Она последовала за ним к скульптуре, установленной в конце дорожки, состоящей из большого каменного шара, покоящегося на каменном кубе. Хелена знала, что это «камень удачи»; во многих магазинах Веймара можно купить уменьшенные копии в качестве сувенира.
Лудольф снял одну из своих кожаных перчаток, положил голую руку на каменный шар и произнес:
– Может, это принесет мне удачу? С нетерпением жду.
Хелена ощутила порыв сделать то же самое. Кто знает, возможно, удача передается из особых мест и предметов, и немного удачи ей не помешало бы. Но в то же время у нее возникло ощущение – этот импульс исходил не от нее, а извне, – что это Лудольф каким-то образом воздействовал на нее и что, если она тоже положит голую ладонь на камень, он дотронется до нее, а лишь мысль о его прикосновении по-прежнему вызывала у нее мурашки по коже.
Несомненно, Лудольф намеревался направлять разговор в то русло, которое считал романтичным. У Хелены появилась идея, как этого можно избежать.
– Могу я вас кое о чем спросить? – сказала она.
– О чем угодно, Хелена, – ответил Лудольф масленым голосом.
– Евреи, которые еще не покинули Германский рейх… которых сейчас выслеживают и увозят… Что с ними происходит?
Он резко отдернул руку от скульптуры.
– С чего у вас возникло такое предположение, что мне об этом известно?
– Я запросила ваши данные.
– Ах вот как? Это так легко делается, когда работаешь в Управлении национальной безопасности?
– Вы можете быть шпионом, который пытается выведать через меня государственные тайны. Мой трудовой договор обязывает меня проявлять предельную осторожность.
– Хм, так, конечно, тоже можно истолковать. – Он снова надел свою черную перчатку. – И? Что же вы обо мне узнали?
– Вот именно: ничего. Вы один из, вероятно, сотни людей в Рейхе, чьи данные особенно защищены.
Он улыбнулся.
– Приятно узнать. Тот, кто это организовал, несомненно мудр.
Хелена глубоко вздохнула.
– Я слышала, что всех евреев отправляют в лагеря. Так же как вначале поступали с врагами государства. Коммунистами. Социал-демократами. Цыганами.
– И с вашим дядей.
– И с моим дядей.
– Когда это было?
– В 1933 году.
– Значит, он наверняка был из тех людей, которых задерживали, чтобы не подвергать опасности движение национал-социалистической революции. Полагаю, он считался сопротивленцем?
– Насколько мне известно. Он не был согласен с Гитлером.
– В то время заключали под стражу сопротивленцев, а также людей, которые из-за коррупции, бесхарактерности, асоциального поведения и тому подобного оказались бесполезными и опасными для общества. Цель состояла в том, чтобы через труд и порядок сделать их социально приемлемыми.
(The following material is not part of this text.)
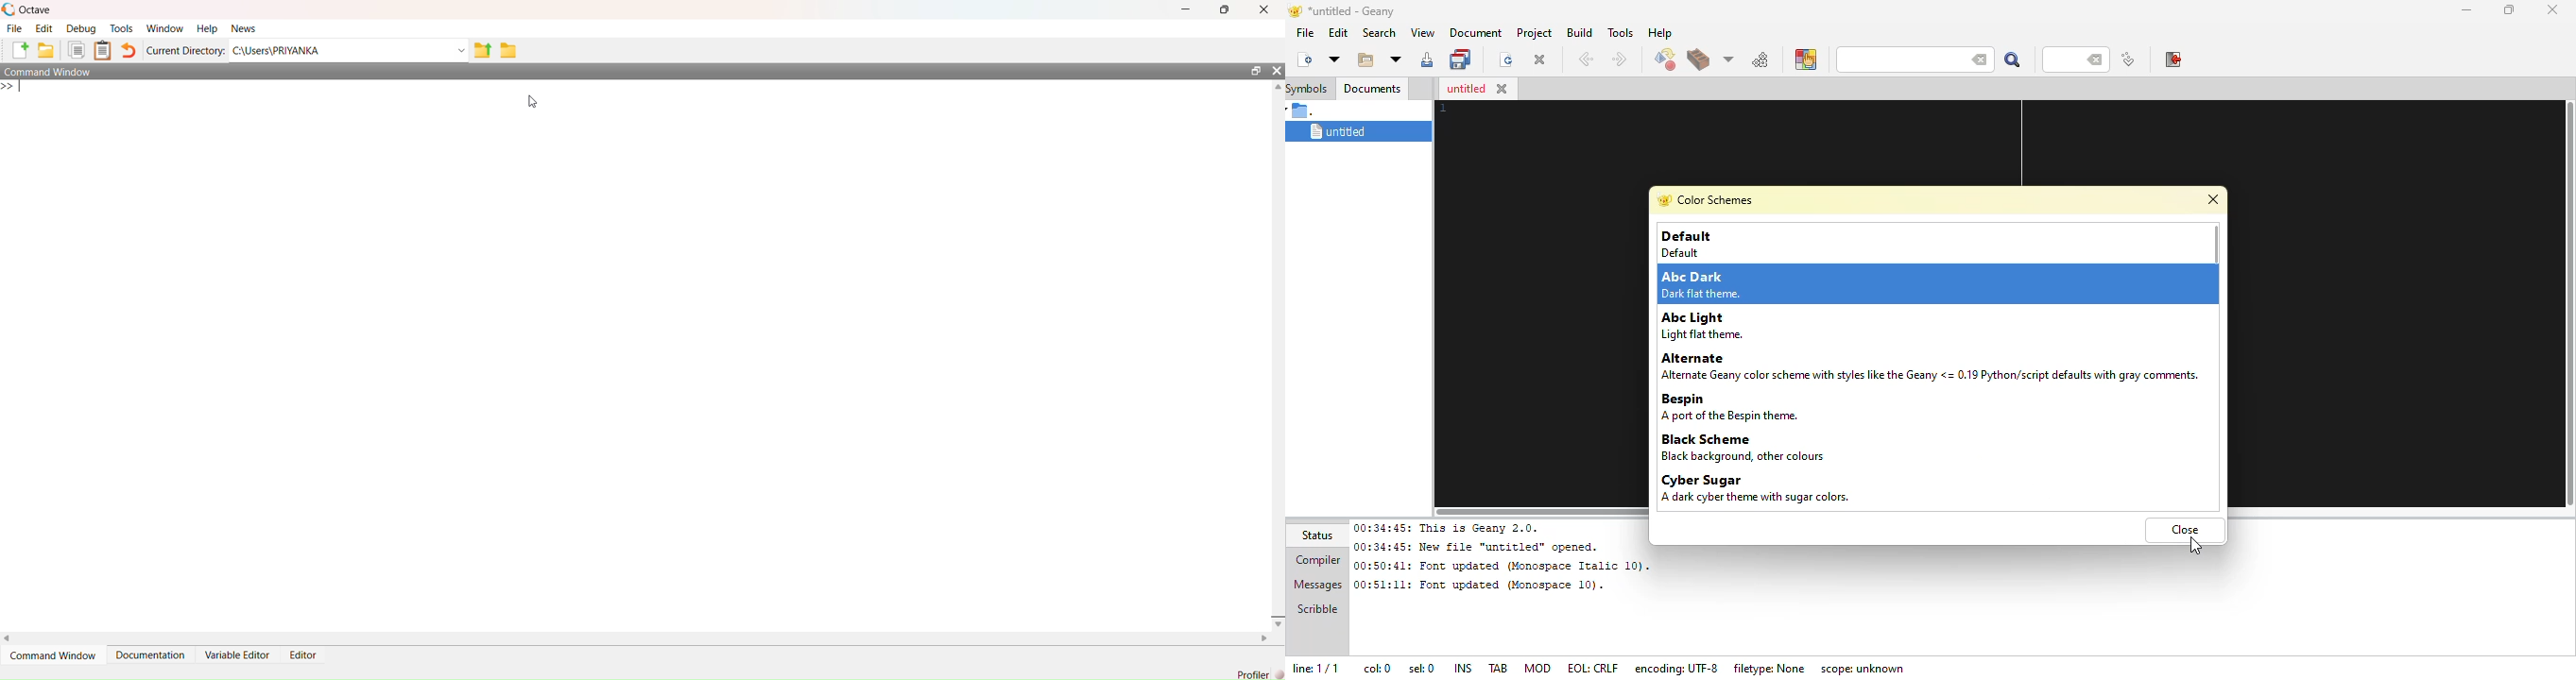  I want to click on Maximize, so click(1255, 70).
Что, по большей части, успешно происходило.
– Мой дядя умер вскоре после того, как его выпустили.
– Мне очень жаль. – Он посмотрел в сторону дома, рядом с которым теперь собралась небольшая группа людей – две женщины и трое пожилых мужчин, они стояли перед стендом и читали статью. – Продолжим нашу прогулку по парку? – предложил он.
Хелена кивнула. Они вышли из сада домика Гете и двинулись по пешеходному маршруту.
– Я имею отношение к операции по выслеживанию евреев, – поспешно рассказала она, чтобы не дать ему возможность сменить тему. – Анализирую соответствующие данные для полиции, и узнала, как скрывавшиеся евреи были обнаружены и отправлены в концентрационный лагерь в Аушвице. И мне интересно, для чего это нужно.
Некоторое время он молча шел рядом с ней. Его трость отбивала настолько ровный такт, словно устройство, тянущее его вперед.
– Всё довольно сложно, – произнес он наконец. – Как известно, национал-социалистическое мышление основано на убеждении, что важнейший долг народа заключается в том, чтобы защищать себя, свою кровь, свою расу от постороннего влияния. Впрочем, мы не делаем ничего такого, чего бы не совершали на протяжении тысячелетий сами евреи, которые всегда считали мерзостью смешиваться с неевреями. Но вот в начале прошлого века возникло духовное течение, так называемое Просвещение, предполагающее, что все люди «равны» – какой бы смысл в это ни вкладывался, ведь совершенно очевидно, что это
– До перехода в гимназию у меня была подруга, которая даже не знала, что она еврейка, – сказала Хелена. – До тех пор, пока ей не пришлось пересесть назад. Она эмигрировала в Америку вместе со своей семьей, и я больше никогда о ней ничего не слышала.
Лудольф кивнул со знанием дела.
– Да. Таких историй много. К сожалению, нужно заметить: поведение, типичное для евреев.